YOUR GOAL. When you repeat the listing, keep every character as it is.

::: DATASET CONTENT :::

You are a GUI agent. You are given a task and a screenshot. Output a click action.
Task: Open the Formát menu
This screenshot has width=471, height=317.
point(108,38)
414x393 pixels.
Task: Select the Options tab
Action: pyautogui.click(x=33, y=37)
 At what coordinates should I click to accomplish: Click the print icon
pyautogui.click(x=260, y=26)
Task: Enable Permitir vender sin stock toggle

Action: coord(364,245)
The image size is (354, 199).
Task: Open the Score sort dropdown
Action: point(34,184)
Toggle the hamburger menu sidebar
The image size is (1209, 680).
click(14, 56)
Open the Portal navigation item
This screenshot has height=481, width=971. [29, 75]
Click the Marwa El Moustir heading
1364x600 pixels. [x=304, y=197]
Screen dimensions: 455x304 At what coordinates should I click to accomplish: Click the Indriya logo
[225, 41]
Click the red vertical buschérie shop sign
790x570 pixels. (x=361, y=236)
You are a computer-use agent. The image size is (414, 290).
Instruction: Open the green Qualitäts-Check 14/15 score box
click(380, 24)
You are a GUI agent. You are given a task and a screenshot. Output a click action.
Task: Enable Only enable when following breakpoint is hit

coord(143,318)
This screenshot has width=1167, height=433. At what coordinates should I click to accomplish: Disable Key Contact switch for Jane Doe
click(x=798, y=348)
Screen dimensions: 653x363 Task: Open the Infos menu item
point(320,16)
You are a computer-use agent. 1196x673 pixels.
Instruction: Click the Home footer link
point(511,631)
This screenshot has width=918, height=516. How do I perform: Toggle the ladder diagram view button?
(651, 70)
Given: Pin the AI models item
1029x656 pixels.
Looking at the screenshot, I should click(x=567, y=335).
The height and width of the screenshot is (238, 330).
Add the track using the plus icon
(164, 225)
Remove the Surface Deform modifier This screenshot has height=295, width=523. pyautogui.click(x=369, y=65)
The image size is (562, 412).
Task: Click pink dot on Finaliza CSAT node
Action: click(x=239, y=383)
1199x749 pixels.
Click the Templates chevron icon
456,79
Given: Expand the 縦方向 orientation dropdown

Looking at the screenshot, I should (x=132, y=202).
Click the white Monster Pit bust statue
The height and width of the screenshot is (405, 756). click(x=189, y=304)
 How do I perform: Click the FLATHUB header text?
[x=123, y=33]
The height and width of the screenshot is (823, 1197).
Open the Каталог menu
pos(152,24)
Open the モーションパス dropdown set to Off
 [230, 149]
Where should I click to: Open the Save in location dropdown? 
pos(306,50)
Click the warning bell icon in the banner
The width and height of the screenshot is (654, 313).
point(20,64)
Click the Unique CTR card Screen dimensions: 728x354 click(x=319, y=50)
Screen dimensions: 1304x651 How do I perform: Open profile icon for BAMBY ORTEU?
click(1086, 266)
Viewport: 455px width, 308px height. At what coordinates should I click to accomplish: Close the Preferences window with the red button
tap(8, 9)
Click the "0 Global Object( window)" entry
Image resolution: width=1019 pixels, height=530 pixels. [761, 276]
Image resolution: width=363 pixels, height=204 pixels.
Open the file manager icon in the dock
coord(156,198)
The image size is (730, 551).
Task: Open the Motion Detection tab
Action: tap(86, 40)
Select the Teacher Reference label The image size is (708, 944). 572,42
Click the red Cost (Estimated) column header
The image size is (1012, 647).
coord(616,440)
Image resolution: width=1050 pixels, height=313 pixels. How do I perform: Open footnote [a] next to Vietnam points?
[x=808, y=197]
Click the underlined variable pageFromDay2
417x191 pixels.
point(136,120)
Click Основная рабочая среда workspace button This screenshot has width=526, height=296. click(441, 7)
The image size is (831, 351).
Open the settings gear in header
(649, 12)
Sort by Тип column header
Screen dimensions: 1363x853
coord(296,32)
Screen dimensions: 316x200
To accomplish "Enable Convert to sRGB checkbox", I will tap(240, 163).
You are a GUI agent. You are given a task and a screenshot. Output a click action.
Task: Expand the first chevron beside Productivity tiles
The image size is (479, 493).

:::

YOUR RESPONSE.
You are a GUI agent. You are given a task and a screenshot. Output a click action.
Task: Open the Formát menu
This screenshot has width=471, height=317.
point(108,38)
414x393 pixels.
Task: Select the Options tab
Action: pyautogui.click(x=33, y=37)
 At what coordinates should I click to accomplish: Click the print icon
pyautogui.click(x=260, y=26)
Task: Enable Permitir vender sin stock toggle

Action: coord(364,245)
The image size is (354, 199).
Task: Open the Score sort dropdown
Action: point(34,184)
Toggle the hamburger menu sidebar
The image size is (1209, 680).
click(14, 56)
Open the Portal navigation item
This screenshot has height=481, width=971. [29, 75]
Click the Marwa El Moustir heading
1364x600 pixels. [x=304, y=197]
Screen dimensions: 455x304 At what coordinates should I click to accomplish: Click the Indriya logo
[225, 41]
Click the red vertical buschérie shop sign
790x570 pixels. (x=361, y=236)
You are a computer-use agent. The image size is (414, 290).
Instruction: Open the green Qualitäts-Check 14/15 score box
click(380, 24)
You are a GUI agent. You are given a task and a screenshot. Output a click action.
Task: Enable Only enable when following breakpoint is hit

coord(143,318)
This screenshot has width=1167, height=433. At what coordinates should I click to accomplish: Disable Key Contact switch for Jane Doe
click(x=798, y=348)
Screen dimensions: 653x363 Task: Open the Infos menu item
point(320,16)
You are a computer-use agent. 1196x673 pixels.
Instruction: Click the Home footer link
point(511,631)
This screenshot has width=918, height=516. How do I perform: Toggle the ladder diagram view button?
(651, 70)
Given: Pin the AI models item
1029x656 pixels.
Looking at the screenshot, I should click(x=567, y=335).
The height and width of the screenshot is (238, 330).
Add the track using the plus icon
(164, 225)
Remove the Surface Deform modifier This screenshot has height=295, width=523. pyautogui.click(x=369, y=65)
The image size is (562, 412).
Task: Click pink dot on Finaliza CSAT node
Action: click(x=239, y=383)
1199x749 pixels.
Click the Templates chevron icon
456,79
Given: Expand the 縦方向 orientation dropdown

Looking at the screenshot, I should (x=132, y=202).
Click the white Monster Pit bust statue
The height and width of the screenshot is (405, 756). click(x=189, y=304)
 How do I perform: Click the FLATHUB header text?
[x=123, y=33]
The height and width of the screenshot is (823, 1197).
Open the Каталог menu
pos(152,24)
Open the モーションパス dropdown set to Off
 [230, 149]
Where should I click to: Open the Save in location dropdown? 
pos(306,50)
Click the warning bell icon in the banner
The width and height of the screenshot is (654, 313).
point(20,64)
Click the Unique CTR card Screen dimensions: 728x354 click(x=319, y=50)
Screen dimensions: 1304x651 How do I perform: Open profile icon for BAMBY ORTEU?
click(1086, 266)
Viewport: 455px width, 308px height. At what coordinates should I click to accomplish: Close the Preferences window with the red button
tap(8, 9)
Click the "0 Global Object( window)" entry
Image resolution: width=1019 pixels, height=530 pixels. [761, 276]
Image resolution: width=363 pixels, height=204 pixels.
Open the file manager icon in the dock
coord(156,198)
The image size is (730, 551).
Task: Open the Motion Detection tab
Action: tap(86, 40)
Select the Teacher Reference label The image size is (708, 944). 572,42
Click the red Cost (Estimated) column header
The image size is (1012, 647).
coord(616,440)
Image resolution: width=1050 pixels, height=313 pixels. How do I perform: Open footnote [a] next to Vietnam points?
[x=808, y=197]
Click the underlined variable pageFromDay2
417x191 pixels.
point(136,120)
Click Основная рабочая среда workspace button This screenshot has width=526, height=296. click(441, 7)
The image size is (831, 351).
Open the settings gear in header
(649, 12)
Sort by Тип column header
Screen dimensions: 1363x853
coord(296,32)
Screen dimensions: 316x200
To accomplish "Enable Convert to sRGB checkbox", I will tap(240, 163).
You are a GUI agent. You are given a task and a screenshot. Output a click action.
Task: Expand the first chevron beside Productivity tiles
The image size is (479, 493).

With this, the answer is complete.